[EXERCISE PASSAGE Boundary: Start]
Private vs. Public Control
The major payers in private healthcare (other than government programs) are employers, and this has been true since the inception of health insurance programs. There are several reasons why this is so, but one of the main reasons is employees are a defined risk pool based on the work performed for the company. Healthcare insurance companies are able to predict the financial risk (as in an experience rating) taken by the type of employees. If, for instance, the work is dangerous or injury prone, such as direct care in a nursing facility, then the cost to insure that group would be higher than for employees working at a telecommunications office. Government healthcare programs, such as Medicare and Medicaid, do not measure the cost of healthcare by the experience ratings.
Based on your understanding of the topic, answer the following:
- Can programs like Medicare and Medicaid adopt such methods to defray costs? If yes, how would they implement such methods? If no, what suggestions would you make to defray costs?
Most of those receiving Medicare and Medicaid benefits are not employed.
- How can the recipients of these programs be categorized into different risk pools? Explain.
The aging population is a force in healthcare continuing to have a dramatic effect on the direction of healthcare services. Many have discussed the aging population as the reason for the rising cost of healthcare. The pre- and baby-boomer generation (1946–65) were less knowledgeable and informed regarding the health risks and, therefore, engaged in risky behaviors that increased their susceptibility to chronic healthcare issues later in life.
- What does that mean to the viability of Medicare and Medicaid?
[EXERCISE PASSAGE Boundary: End]
## PROBLEM REQUIREMENTS
Continue the passage on private and public control of healthcare from its final line.
[SOURCE MATERIAL Boundary: Start]
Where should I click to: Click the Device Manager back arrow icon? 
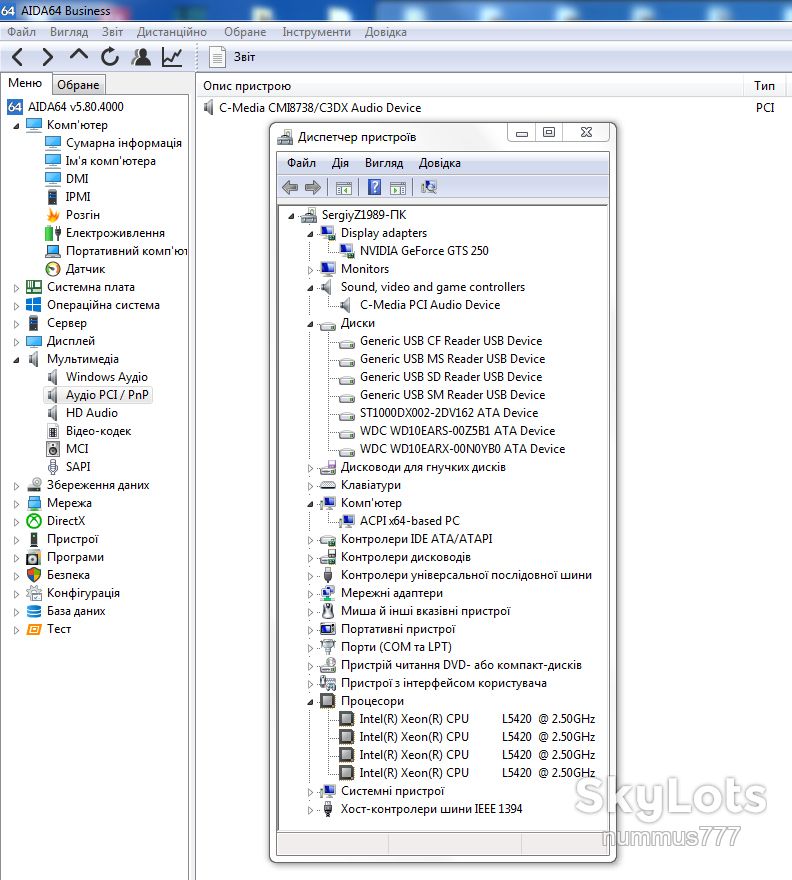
[SOURCE MATERIAL Boundary: End]
## ANSWER SPACE
Regardless of how many changes are made to Medicare to try to keep it solvent, aren’t the sheer numbers of eligible recipients versus the ever decreasing number of people paying into Medicare the real reason why Medicare will cease to exist in its present form?
- Do you agree with this question? Why or why not?
The British national healthcare system owns many hospitals and directly employs workers. General practitioner salaries are set by the British government. The funding for healthcare services comes mostly from the government. This is significantly different from the US healthcare systems. Consider the issues with government healthcare programs in financing and administration.
- Would the US be able to transit to the British style of national healthcare? Why or why not?
- In comparison to the British system and US system, what would be some of the challenges the US would face in adopting a national healthcare system? Discuss at least three challenges.
- Employer-sponsored healthcare benefits should be maintained or done away with in favor of a government sponsored healthcare program? Why or why not? Think through this situation as representing both an incentive and a hindrance. If it is a hindrance, then what is it hindering in the way of government-sponsored healthcare programs?